■ Rows on where targets appear ■
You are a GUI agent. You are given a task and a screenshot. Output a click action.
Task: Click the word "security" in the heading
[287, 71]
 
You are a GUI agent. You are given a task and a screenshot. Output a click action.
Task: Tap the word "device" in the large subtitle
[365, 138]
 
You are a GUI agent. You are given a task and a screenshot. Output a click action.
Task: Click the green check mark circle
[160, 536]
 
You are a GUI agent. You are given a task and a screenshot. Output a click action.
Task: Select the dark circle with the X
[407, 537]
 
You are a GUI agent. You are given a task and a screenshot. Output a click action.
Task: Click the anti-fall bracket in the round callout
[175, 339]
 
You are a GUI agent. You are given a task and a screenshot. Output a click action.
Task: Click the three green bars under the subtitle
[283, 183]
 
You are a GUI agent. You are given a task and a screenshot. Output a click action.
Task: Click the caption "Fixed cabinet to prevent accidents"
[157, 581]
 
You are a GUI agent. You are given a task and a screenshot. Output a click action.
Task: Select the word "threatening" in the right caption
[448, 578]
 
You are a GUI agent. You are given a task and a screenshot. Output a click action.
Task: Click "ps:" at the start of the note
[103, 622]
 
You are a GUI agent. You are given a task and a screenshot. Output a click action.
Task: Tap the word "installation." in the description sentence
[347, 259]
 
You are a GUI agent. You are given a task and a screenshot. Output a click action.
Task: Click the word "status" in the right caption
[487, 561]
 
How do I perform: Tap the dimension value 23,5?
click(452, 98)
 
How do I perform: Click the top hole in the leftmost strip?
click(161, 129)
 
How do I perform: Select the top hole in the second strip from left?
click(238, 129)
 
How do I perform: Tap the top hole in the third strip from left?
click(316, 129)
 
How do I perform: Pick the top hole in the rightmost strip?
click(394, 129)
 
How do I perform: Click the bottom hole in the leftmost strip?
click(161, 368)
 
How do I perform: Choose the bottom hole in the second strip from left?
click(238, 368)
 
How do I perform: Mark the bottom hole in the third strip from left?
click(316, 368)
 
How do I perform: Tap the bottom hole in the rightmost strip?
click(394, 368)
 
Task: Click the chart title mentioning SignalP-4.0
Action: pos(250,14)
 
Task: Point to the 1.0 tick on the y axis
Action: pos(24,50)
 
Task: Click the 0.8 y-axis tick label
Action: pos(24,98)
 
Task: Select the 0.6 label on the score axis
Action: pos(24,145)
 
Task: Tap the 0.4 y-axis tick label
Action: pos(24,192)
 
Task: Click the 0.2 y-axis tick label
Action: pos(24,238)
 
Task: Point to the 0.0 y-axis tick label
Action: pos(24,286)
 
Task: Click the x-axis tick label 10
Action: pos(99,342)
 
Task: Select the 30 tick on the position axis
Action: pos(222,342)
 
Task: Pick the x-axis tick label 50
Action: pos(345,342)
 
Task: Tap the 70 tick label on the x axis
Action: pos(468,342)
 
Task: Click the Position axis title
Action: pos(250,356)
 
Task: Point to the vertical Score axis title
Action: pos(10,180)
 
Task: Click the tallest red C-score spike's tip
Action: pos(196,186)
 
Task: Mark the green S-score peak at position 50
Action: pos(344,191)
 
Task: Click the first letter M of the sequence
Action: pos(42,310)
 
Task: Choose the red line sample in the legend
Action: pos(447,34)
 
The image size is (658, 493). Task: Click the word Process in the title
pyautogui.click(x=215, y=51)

■ Prompt ■
Rewrite the data starting at the line containing "How do I perform: Select" and ending at the line containing "Action: pos(447,34)", keeping every line, and add 59 to each coordinate in the answers.

■ Response to this exercise ■
How do I perform: Select the top hole in the second strip from left?
click(297, 188)
 
How do I perform: Tap the top hole in the third strip from left?
click(375, 188)
 
How do I perform: Pick the top hole in the rightmost strip?
click(453, 188)
 
How do I perform: Click the bottom hole in the leftmost strip?
click(220, 427)
 
How do I perform: Choose the bottom hole in the second strip from left?
click(297, 427)
 
How do I perform: Mark the bottom hole in the third strip from left?
click(375, 427)
 
How do I perform: Tap the bottom hole in the rightmost strip?
click(453, 427)
 
Task: Click the chart title mentioning SignalP-4.0
Action: pos(309,73)
 
Task: Point to the 1.0 tick on the y axis
Action: pos(83,109)
 
Task: Click the 0.8 y-axis tick label
Action: pos(83,157)
 
Task: Select the 0.6 label on the score axis
Action: pos(83,204)
 
Task: Tap the 0.4 y-axis tick label
Action: pos(83,251)
 
Task: Click the 0.2 y-axis tick label
Action: pos(83,297)
 
Task: Point to the 0.0 y-axis tick label
Action: pos(83,345)
 
Task: Click the x-axis tick label 10
Action: pos(158,401)
 
Task: Select the 30 tick on the position axis
Action: pos(281,401)
 
Task: Pick the x-axis tick label 50
Action: pos(404,401)
 
Task: Tap the 70 tick label on the x axis
Action: pos(527,401)
 
Task: Click the Position axis title
Action: pos(309,415)
 
Task: Point to the vertical Score axis title
Action: pos(69,239)
 
Task: Click the tallest red C-score spike's tip
Action: pos(255,245)
 
Task: Mark the green S-score peak at position 50
Action: pos(403,250)
 
Task: Click the first letter M of the sequence
Action: pos(101,369)
 
Task: Choose the red line sample in the legend
Action: pos(506,93)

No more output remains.